-------- Text section --------

And I know you used his real name because I found his obit myself. So I'm thinking what if somebody who knew him, a student or something, Googled his name and pulled up your blog. If they didn't like what you had to say, who could say what they'd do.

Like I said, maybe I'm too paranoid. But I've been Google-bombed, people have tried to track down my "real identity" back when I used to post more casually to on-line forums, people tried to track my IP address and the like, etc.
So my paranoia isn't TOTALLY misplaced.
 
Dave, you know you're probably right! I didn't even think about it. I figured since his obit came up when I checked it out, nothing would happen. Didn't really say anything bad, just that we had different points of view. But you are right, there are a lot of people out there that could/would do weird things. I'd change it now, but I don't know if it would work.
 
19 years is along time, and people can change in that amount of time. And he may in fact had no long term resentment towards you. It's possible that when your friendship was severed (so-to-speak) that a door was opened for them to encounter new friendships.

I may be reading into his marriage, but was it possible that he and Victoria could not have children? This is off your topic a bit, but I know a woman your age who just lost her husband. She was raped at the age of 3. Her life (what would have been) was drastically changed because of it. When she married, children could not be conceived because she was permanently damaged because of it. Her husband was good to always come to her defense. He would say that they would rather not have children (when people asked, "When are you two going to have kids?" He tried to divert the conversation so she wouldn't have to re-live her past each time the question was posed.

--------

__About this exercise__.
Please write what comes next in the blog comment thread about naming a late former friend online, starting right after its final sentence.

-------- Provided records --------

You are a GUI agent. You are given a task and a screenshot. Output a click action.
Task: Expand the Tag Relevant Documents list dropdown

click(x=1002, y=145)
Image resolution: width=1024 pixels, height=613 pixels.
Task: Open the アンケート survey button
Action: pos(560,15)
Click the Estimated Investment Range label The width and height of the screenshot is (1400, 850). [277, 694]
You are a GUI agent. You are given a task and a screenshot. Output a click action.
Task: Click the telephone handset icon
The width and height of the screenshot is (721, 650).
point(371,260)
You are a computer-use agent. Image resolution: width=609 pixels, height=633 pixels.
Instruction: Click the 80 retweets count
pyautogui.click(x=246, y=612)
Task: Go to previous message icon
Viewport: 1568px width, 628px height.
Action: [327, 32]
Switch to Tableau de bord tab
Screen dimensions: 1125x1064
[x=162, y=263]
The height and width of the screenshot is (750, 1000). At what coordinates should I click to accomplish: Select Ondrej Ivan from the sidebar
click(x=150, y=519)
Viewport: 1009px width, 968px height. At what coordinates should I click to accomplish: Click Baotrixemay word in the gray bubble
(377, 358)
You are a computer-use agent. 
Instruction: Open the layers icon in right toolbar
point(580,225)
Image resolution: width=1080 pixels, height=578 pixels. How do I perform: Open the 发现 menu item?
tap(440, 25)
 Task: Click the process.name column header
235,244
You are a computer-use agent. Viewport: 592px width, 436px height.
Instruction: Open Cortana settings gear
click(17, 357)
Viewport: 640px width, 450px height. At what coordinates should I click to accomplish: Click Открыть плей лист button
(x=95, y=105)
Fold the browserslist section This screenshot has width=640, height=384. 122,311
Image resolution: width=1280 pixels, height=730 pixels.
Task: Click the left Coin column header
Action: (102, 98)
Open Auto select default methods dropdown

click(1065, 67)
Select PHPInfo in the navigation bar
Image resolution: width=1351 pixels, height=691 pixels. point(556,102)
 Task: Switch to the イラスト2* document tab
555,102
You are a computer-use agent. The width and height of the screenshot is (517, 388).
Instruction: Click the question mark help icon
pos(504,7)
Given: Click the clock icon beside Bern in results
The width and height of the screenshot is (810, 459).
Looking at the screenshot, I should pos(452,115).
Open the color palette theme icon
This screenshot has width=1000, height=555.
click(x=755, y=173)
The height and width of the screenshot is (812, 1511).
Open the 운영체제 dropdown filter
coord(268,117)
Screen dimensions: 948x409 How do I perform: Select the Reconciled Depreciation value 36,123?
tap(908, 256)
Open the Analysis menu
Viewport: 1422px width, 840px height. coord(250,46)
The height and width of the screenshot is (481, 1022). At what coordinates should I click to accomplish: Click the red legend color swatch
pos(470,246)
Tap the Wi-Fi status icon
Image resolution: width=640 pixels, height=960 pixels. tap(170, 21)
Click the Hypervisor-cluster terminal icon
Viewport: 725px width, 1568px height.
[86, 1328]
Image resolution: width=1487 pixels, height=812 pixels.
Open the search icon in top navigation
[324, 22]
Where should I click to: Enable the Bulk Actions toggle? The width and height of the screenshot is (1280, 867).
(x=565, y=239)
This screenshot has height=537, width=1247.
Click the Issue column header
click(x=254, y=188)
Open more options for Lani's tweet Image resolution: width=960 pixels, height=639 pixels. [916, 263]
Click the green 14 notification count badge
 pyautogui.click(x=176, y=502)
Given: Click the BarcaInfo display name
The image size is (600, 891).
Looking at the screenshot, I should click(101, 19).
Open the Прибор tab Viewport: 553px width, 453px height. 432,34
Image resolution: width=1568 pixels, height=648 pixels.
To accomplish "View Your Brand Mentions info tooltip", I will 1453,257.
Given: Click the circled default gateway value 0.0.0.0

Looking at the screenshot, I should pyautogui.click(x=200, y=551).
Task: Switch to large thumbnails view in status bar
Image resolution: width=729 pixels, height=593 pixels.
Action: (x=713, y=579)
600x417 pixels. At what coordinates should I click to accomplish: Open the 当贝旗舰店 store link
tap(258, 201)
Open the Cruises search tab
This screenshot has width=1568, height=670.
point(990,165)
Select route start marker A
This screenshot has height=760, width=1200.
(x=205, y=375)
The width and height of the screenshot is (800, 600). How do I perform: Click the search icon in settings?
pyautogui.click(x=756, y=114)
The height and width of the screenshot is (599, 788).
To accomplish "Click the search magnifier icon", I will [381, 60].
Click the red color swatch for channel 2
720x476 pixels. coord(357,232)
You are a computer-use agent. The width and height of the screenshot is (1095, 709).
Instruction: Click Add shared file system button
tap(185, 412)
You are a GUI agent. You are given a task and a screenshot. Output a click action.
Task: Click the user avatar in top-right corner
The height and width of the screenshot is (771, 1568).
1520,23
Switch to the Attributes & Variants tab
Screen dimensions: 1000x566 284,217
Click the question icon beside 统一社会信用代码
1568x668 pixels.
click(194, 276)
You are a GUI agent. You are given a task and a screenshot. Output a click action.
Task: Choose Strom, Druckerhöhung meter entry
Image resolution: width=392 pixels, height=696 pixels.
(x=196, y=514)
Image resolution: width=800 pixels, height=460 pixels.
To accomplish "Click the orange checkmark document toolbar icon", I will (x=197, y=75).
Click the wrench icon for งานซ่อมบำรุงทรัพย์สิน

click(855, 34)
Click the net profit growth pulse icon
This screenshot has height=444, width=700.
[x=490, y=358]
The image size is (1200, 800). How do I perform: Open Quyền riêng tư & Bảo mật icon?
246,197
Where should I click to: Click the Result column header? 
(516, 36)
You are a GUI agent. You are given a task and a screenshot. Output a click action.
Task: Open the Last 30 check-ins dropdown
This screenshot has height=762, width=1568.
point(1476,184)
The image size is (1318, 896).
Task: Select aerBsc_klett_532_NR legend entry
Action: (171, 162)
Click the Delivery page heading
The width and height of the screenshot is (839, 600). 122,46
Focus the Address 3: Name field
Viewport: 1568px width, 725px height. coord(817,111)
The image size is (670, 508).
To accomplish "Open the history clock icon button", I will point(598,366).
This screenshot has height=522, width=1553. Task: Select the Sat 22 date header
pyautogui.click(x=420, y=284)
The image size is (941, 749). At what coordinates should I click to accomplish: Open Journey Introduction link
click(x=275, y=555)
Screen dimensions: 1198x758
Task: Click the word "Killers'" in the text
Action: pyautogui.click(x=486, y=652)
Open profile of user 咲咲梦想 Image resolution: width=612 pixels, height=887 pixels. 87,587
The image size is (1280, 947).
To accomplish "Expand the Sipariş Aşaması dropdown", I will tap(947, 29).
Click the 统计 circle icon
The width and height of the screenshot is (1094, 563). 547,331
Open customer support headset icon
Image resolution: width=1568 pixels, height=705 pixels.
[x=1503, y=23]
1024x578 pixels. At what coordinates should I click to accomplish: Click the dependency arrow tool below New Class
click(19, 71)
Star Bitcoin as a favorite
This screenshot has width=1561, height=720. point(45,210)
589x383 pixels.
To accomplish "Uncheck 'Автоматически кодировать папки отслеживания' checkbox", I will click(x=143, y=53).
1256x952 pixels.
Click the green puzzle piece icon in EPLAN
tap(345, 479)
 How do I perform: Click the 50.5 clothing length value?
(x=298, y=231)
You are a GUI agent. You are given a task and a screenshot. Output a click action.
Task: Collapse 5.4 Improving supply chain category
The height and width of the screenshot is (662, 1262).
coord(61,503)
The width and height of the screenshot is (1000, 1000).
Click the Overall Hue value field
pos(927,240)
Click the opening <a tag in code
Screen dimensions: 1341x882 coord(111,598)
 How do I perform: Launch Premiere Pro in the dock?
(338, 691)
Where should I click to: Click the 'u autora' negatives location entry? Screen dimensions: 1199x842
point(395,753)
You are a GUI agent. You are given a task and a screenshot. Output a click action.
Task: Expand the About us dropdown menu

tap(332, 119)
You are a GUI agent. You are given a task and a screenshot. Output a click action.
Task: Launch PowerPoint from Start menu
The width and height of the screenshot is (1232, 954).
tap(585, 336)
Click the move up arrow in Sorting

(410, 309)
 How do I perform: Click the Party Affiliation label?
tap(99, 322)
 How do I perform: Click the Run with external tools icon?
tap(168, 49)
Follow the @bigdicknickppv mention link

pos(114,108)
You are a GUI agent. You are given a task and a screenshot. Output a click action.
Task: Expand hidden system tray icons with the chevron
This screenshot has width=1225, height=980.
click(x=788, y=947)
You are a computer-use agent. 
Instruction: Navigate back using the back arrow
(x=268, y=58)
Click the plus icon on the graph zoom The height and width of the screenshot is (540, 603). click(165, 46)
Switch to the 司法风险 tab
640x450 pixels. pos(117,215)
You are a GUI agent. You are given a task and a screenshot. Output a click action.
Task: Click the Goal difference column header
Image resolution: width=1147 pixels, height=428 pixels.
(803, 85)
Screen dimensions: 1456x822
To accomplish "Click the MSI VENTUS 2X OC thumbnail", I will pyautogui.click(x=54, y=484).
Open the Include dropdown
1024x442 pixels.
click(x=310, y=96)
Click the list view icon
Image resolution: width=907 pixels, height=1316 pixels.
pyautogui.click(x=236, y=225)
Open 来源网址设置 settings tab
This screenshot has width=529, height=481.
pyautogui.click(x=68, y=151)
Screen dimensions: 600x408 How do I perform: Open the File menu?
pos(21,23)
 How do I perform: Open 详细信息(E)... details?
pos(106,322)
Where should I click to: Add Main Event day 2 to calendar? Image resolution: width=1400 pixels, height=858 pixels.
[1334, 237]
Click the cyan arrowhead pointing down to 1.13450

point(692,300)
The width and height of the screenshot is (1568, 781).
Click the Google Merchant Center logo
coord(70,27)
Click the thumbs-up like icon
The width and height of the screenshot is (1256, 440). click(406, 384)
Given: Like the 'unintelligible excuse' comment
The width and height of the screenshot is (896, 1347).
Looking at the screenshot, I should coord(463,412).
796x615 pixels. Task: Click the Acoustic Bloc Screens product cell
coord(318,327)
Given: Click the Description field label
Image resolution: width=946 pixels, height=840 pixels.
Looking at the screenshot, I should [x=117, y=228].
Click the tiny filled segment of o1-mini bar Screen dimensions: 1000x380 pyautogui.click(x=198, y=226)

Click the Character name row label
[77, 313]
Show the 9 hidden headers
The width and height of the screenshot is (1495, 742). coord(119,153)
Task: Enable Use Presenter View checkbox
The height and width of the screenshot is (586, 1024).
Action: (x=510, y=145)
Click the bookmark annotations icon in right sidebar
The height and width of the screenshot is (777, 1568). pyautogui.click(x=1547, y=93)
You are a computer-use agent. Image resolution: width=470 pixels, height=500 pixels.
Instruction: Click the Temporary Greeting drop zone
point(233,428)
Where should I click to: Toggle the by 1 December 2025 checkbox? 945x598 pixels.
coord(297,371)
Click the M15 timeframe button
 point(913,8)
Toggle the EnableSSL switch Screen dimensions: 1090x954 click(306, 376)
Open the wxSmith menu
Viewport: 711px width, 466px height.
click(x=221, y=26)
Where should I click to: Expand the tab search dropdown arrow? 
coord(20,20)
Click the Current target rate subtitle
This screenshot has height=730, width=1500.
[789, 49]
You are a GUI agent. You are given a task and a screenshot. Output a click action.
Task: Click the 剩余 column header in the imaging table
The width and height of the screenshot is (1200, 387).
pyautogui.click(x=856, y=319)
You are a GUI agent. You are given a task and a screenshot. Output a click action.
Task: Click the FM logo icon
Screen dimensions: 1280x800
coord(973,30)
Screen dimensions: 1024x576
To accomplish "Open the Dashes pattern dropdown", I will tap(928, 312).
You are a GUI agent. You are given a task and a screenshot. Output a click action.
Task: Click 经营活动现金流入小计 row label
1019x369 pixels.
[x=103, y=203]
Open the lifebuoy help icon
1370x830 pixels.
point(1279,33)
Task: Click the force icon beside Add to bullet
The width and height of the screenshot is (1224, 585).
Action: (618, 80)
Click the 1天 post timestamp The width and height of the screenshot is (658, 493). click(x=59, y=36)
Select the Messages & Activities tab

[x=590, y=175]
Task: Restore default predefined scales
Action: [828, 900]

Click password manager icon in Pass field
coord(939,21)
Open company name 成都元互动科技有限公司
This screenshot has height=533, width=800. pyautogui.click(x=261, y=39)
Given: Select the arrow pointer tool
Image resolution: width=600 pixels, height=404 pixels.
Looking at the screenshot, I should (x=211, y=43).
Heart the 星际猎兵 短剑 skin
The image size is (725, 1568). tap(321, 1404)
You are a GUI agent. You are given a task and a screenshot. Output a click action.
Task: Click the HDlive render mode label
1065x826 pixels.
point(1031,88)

--------

__Result for this task__.
Sometimes we just don't have the whole picture, because it is not always presented. Perhaps you didn't have the whole picture?

Not feeling anything, is not wrong. All though, I would like to ask, do you feel bad for Victoria? We cannot change the fact that someone has died, but my heart would go out to those left behind. I imagine she would be quite touched if you could acknowledge her loss and express appreciation for his life in general. Even if the card or letter comes late (after the memorial service), it's still valued, as mourning has not ended for her husband, and may not for months and years.. If it happened to you. Would you not be warmed by someones condolences who you thought was resentful at one time?

Sometimes our own feelings stop us from reaching out to others. If we lived life by past feelings or lack of feelings...we could be shutting off what could truly be a blessing to those in their time of need.

Anyway, this is something to think about. It spoke to my own heart (can't cha' tell?).

SimplySaid
 
yes, I do feel bad for her. It must feel as if the carpet has been yanked from under her and a bottomless pit was found to be underneath.
They could "have" children, preferred not to-that's why when they adopted a little girl-she was of school age. They never liked the diapers, bottles, schedules, etc.
I'm sure our differences were something that would have changed our friendship-no matter what.
someone else said I should send a card-which I might have done except for 2 things:
when I almost lost my husband, not even a call was made to us to see how he was doing. And we know that they heard about his condition.
And when we thought our son had cancer-again, not a call was made.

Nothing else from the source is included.